Nach Angaben von Die Linke stammt die Information zur Urheberschaft des Angriffs von dritter Seite: Demnach steckt die Ransomware-Gruppe Qilin hinter dem Vorfall. Die Partei beschreibt die Gruppe als russischsprachige Cyberkriminelle, die sowohl finanziell als auch politisch motiviert seien. Der Angriff auf die eigenen Systeme erscheine „in diesem Zusammenhang nicht zufällig".

Die Partei ordnete den Vorfall politisch ein: Solche digitalen Angriffe und insbesondere der Einsatz von Ransomware seien häufig Teil hybrider Kriegsführung und stellten einen Angriff auf kritische Infrastruktur dar.
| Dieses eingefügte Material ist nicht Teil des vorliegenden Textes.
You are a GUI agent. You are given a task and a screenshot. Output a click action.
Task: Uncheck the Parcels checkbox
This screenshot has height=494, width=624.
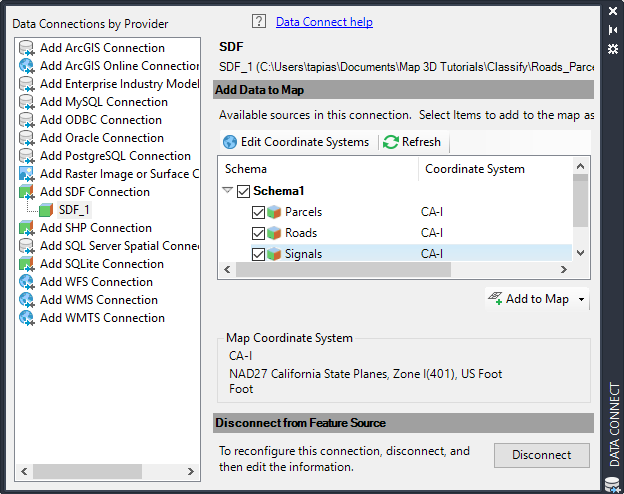coord(259,212)
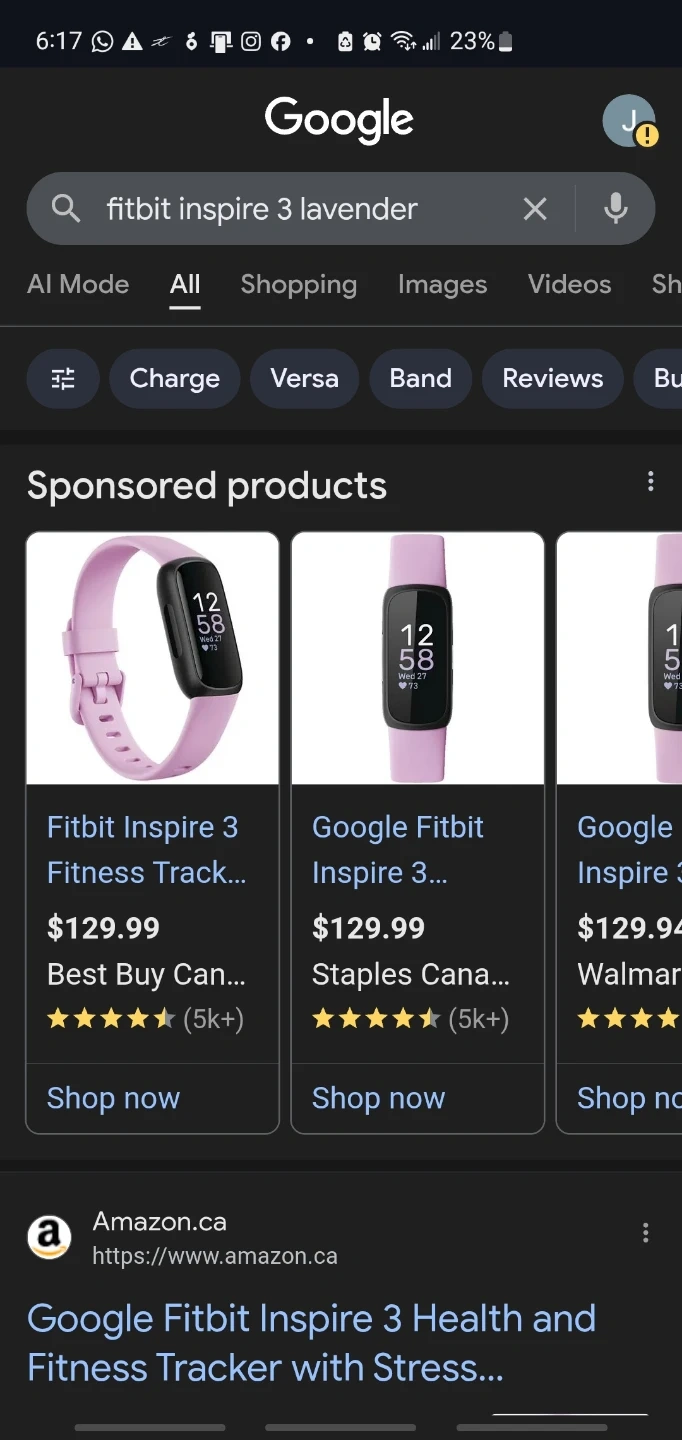This screenshot has height=1440, width=682.
Task: Open the search filters tune icon
Action: point(63,379)
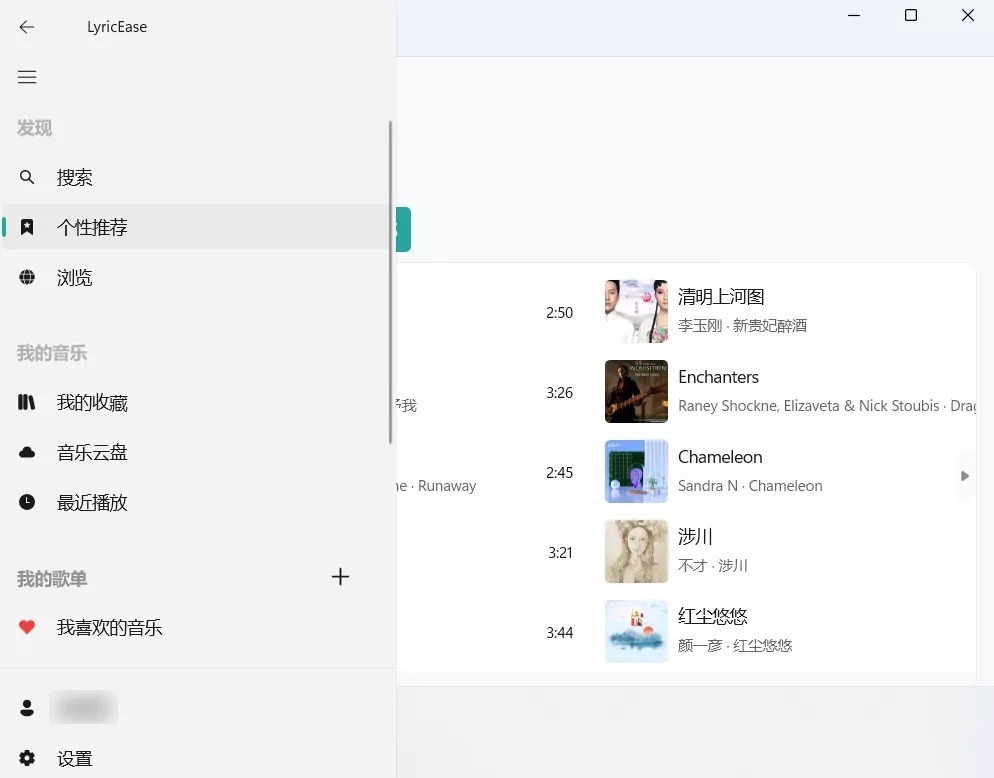The height and width of the screenshot is (778, 994).
Task: Select the Chameleon song title
Action: (720, 457)
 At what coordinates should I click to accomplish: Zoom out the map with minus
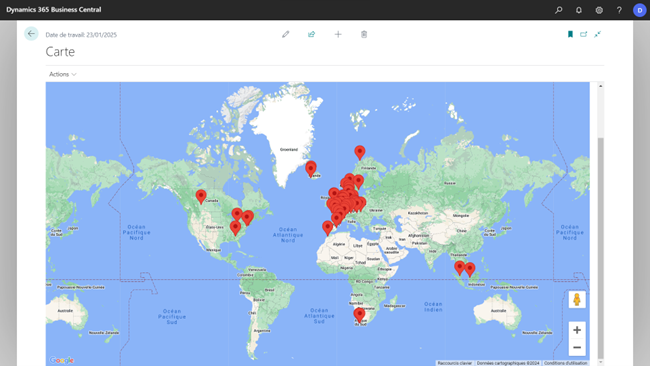pyautogui.click(x=577, y=347)
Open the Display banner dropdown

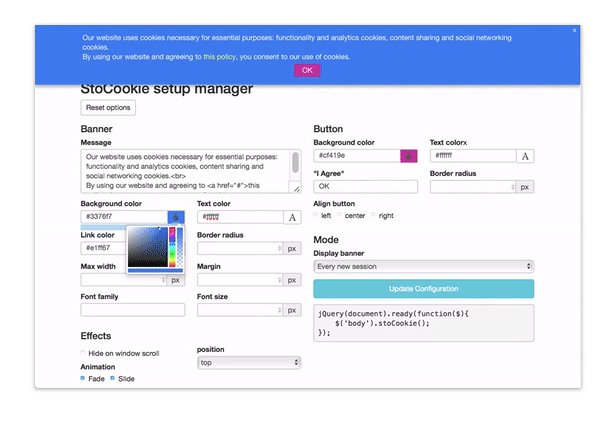tap(423, 267)
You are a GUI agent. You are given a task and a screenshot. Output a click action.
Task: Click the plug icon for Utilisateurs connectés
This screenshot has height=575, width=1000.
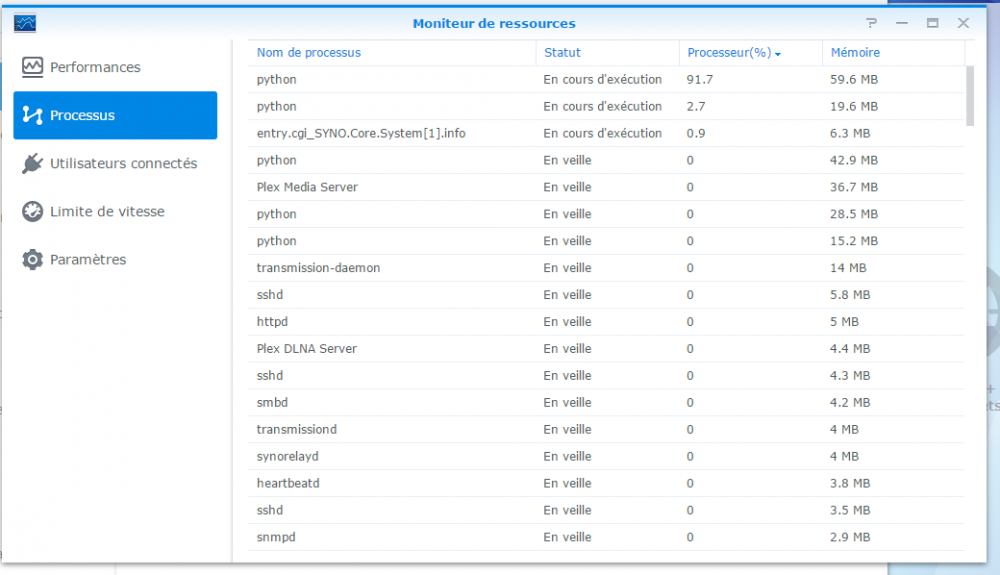33,163
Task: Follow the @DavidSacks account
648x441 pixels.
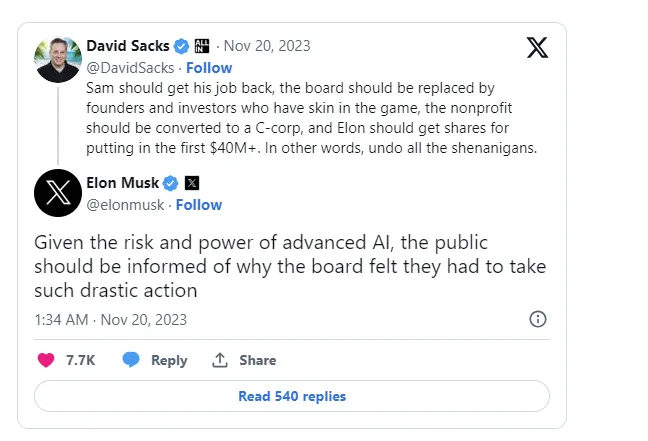Action: tap(209, 68)
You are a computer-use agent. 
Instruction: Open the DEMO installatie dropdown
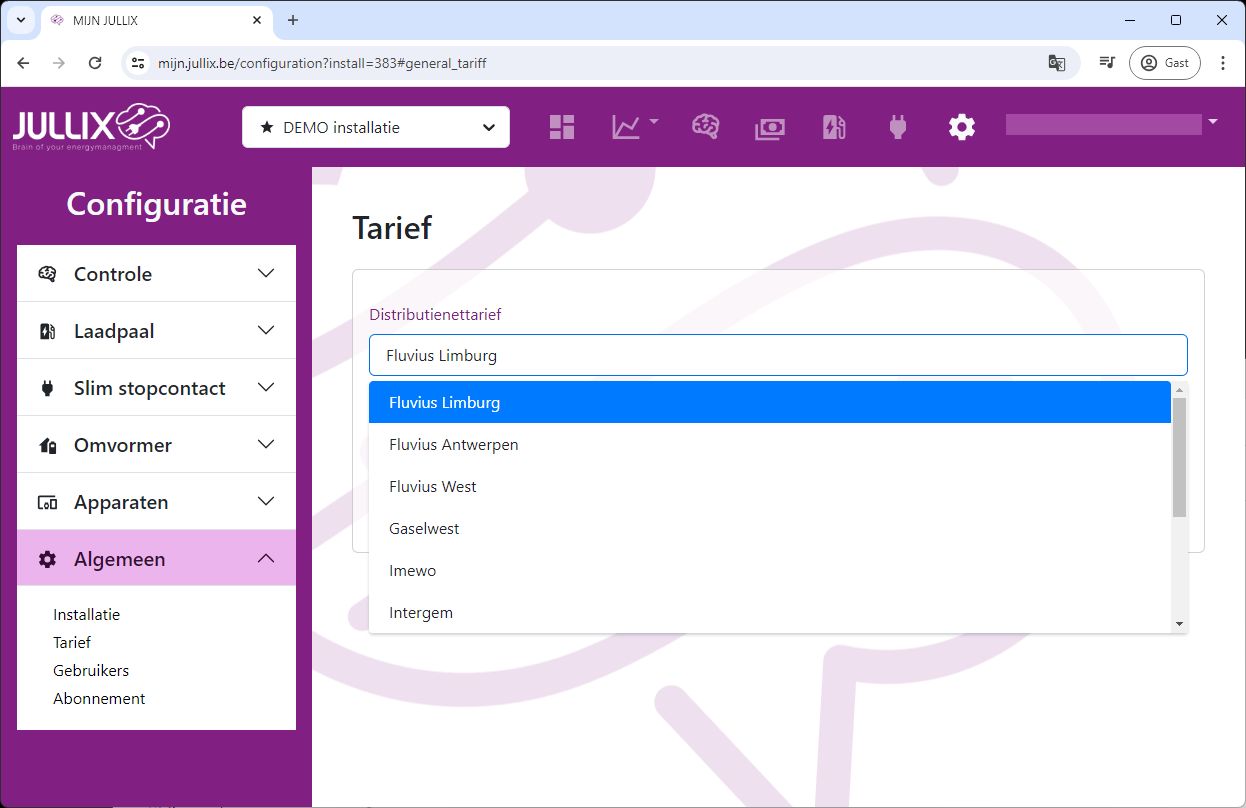click(376, 127)
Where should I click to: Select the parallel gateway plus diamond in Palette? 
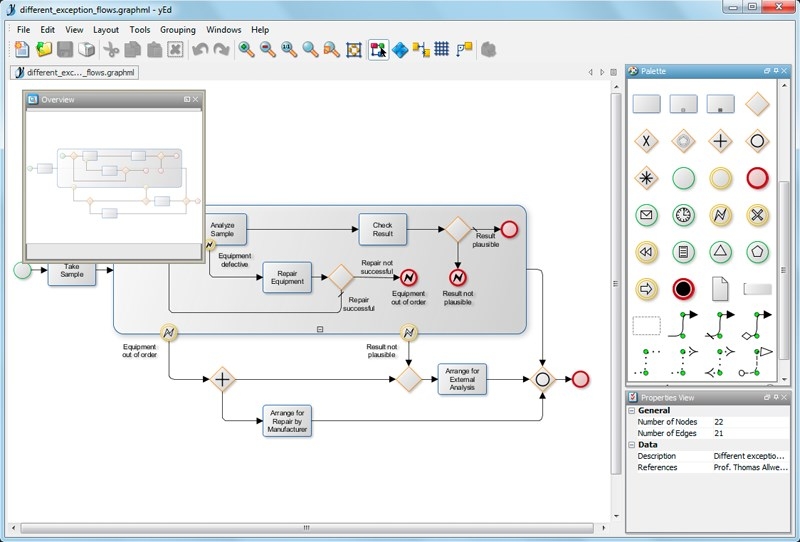pos(720,141)
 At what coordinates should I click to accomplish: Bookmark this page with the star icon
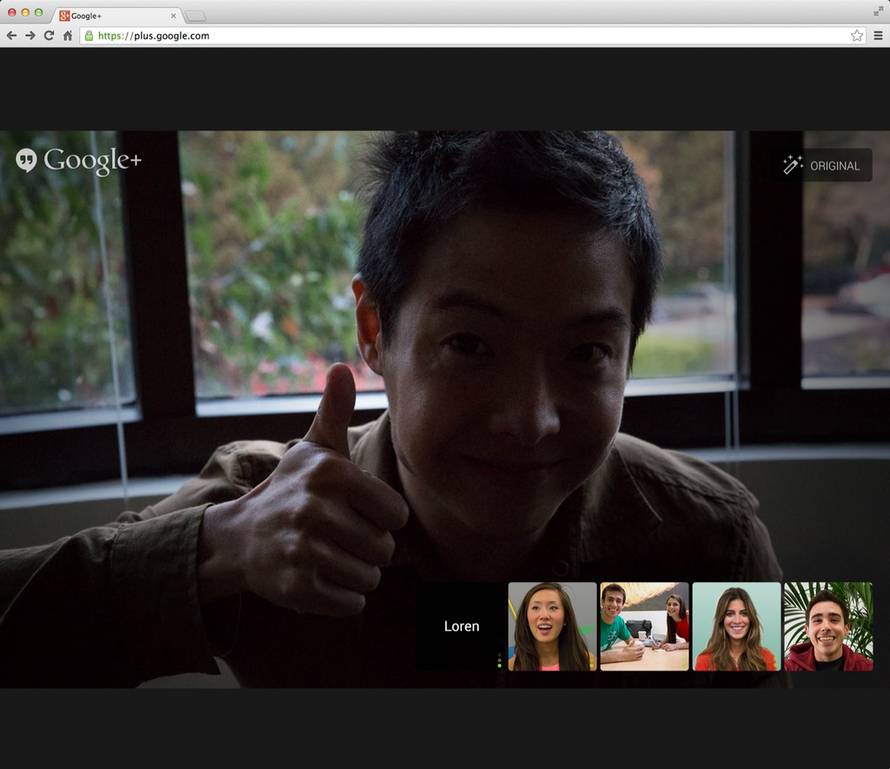857,35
Am 1. April bekannte sich Qilin öffentlich zu der Tat und führte Die Linke auf der Liste der Opfer auf der eigenen Leak-Seite auf, ohne jedoch Datenproben zu veröffentlichen. Die Drohung mit der Veröffentlichung gestohlener Daten ist ein übliches Druckmittel, um Opfer zur Zahlung eines Lösegelds zu bewegen.

Die Linke hat die deutschen Behörden benachrichtigt und Strafanzeige bei der Polizei gestellt. Zudem arbeitet die Partei mit unabhängigen IT-Fachleuten zusammen, um die betroffenen Systeme sicher wiederherzustellen.

Angriffe russischer Akteure auf politische Parteien in Deutschland sind nicht neu. Laut Mandiant deckte das Unternehmen 2024 eine Kampagne der Gruppe APT29 auf, die sich mit einer Backdoor namens WineLoader gegen die CDU richtete.